Q: Did any of your children have a hard time focusing on a task? If so, how did you handle that?
A: Okay, this one is going to get me in trouble. I had two of the wiggliest, busiest boys ever created. My firstborn, John Mark (now the pastor of Solid Rock) never walked- he ran from task to task. My youngest son, Matt, was born bouncing his merry way through life. The two girls in the middle weren’t much for sitting still either, though both of them enjoyed curling up for a good talk every day. As my kids were growing up, I started hearing a lot of labels put on kids who just couldn’t seem to sit still and be quiet. I worried that my boys would be slapped with a label such as ADD or ADHD or hyperactivity, but I didn’t want that kind of stigma for them. And I certainly didn’t like the idea of medicating my sons to get them to behave the way everyone thought they should. So I chose instead to order the outside of their world so that they could order the inside of their lives.
Here are some of the strategies I used to impose a sense of order and rest on their days:
- Play outside every day. In rain or shine, cold or heat, we went outside to play. Lots of time at the park, walking around the neighborhood, playing in the sandbox and even in the mud. We even built a treehouse with a roof for rainy weather.
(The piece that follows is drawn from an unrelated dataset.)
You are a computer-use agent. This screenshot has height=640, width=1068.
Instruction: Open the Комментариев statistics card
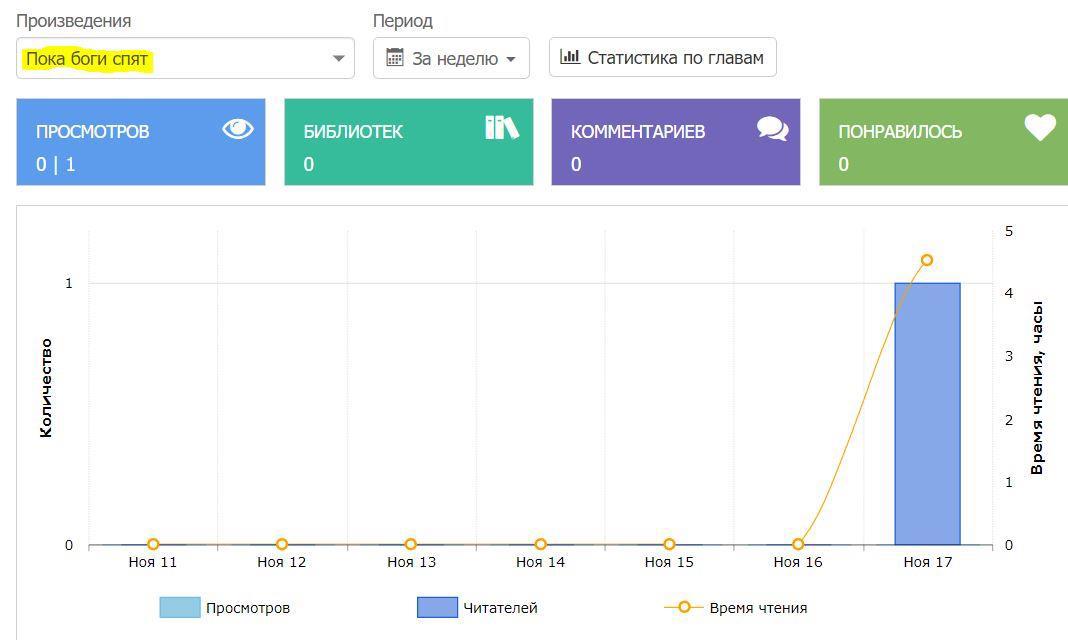(675, 142)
There is just something so adventuresome about eating lunch way up high! I found it nothing short of amazing how quickly fresh air calmed down the agitation and relieved the restlessness that came from being indoors too much.
- Eat frequent, healthy meals to prevent low blood sugar, which often acts like hyperactivity in kids. And drink lots of water to keep them hydrated and fresh. (God sent ravens to Elijah when he was too hungry to think straight I Kings 19:1-8)
- Consistently carve out time for each child to be alone every single day. This is their time to dream and think and ponder and process. I kept colorful, whimsical books and crayons and creative things close by so they could be alone and be busy at the same time. Legos were always a favorite for my boys. (Jesus craved time alone with God, often slipping away up to a mountain top to pray-Luke 6:12)
- Order their environment. I mean neatness here—a place for everything and everything in its place. And get rid of stuff! Clutter is confusing and distracting and often the cause of a restless child. Take a look at their room and at your family room. Is it crammed with distractions? Start each day with a clean, orderly home and then whip through together and “do a once through” before naps, before going out, and before Dad gets home, and before bed. You’ll be astounded at what a difference it makes for your child- and for you too! (study how God ordered the world He created for us in Genesis 1)
- SLOW DOWN! Most moms are just too crazy busy for anyone’s good. All those lessons and “opportunities” are creating more chaos than anything. Just stay home- a lot. This is your time to pour into your children and to manage your home with beauty and finesse. (God studies us and notices our inner needs- Psalm 139)
- Get rid of all computer/video/electronic games. While you’re at it, stuff that t.v. into a closet. If your child is having trouble paying attention, these are the worst activities for him. Every study you’ll ever read agrees that our children’s brains are being bombarded with more than they can process. Every one of those things may be fine in very limited increments, but taken all together they spell trouble for kids. (David determined to put all vain, worthless distractions away from his eyes-Psalm 101:3)
- Make sure your children are getting a full dose of sleep. Over tired kids are cranky and restless. Make bedtime a pleasant winding down to a busy day, with stories and smiles and lots of affection. (A sense of peace and safety in which to cuddle up to sleep is essential-Psalm 4:8)
Be courageous enough to break the unhealthy tendency to medicate your children. Most children can be taught and trained to be creative problem solvers with some concentrated effort from mom. It’s a lot of work, but so well worth it when you get to watch them channel all that energy into learning and growing as God intended them to. Go for it!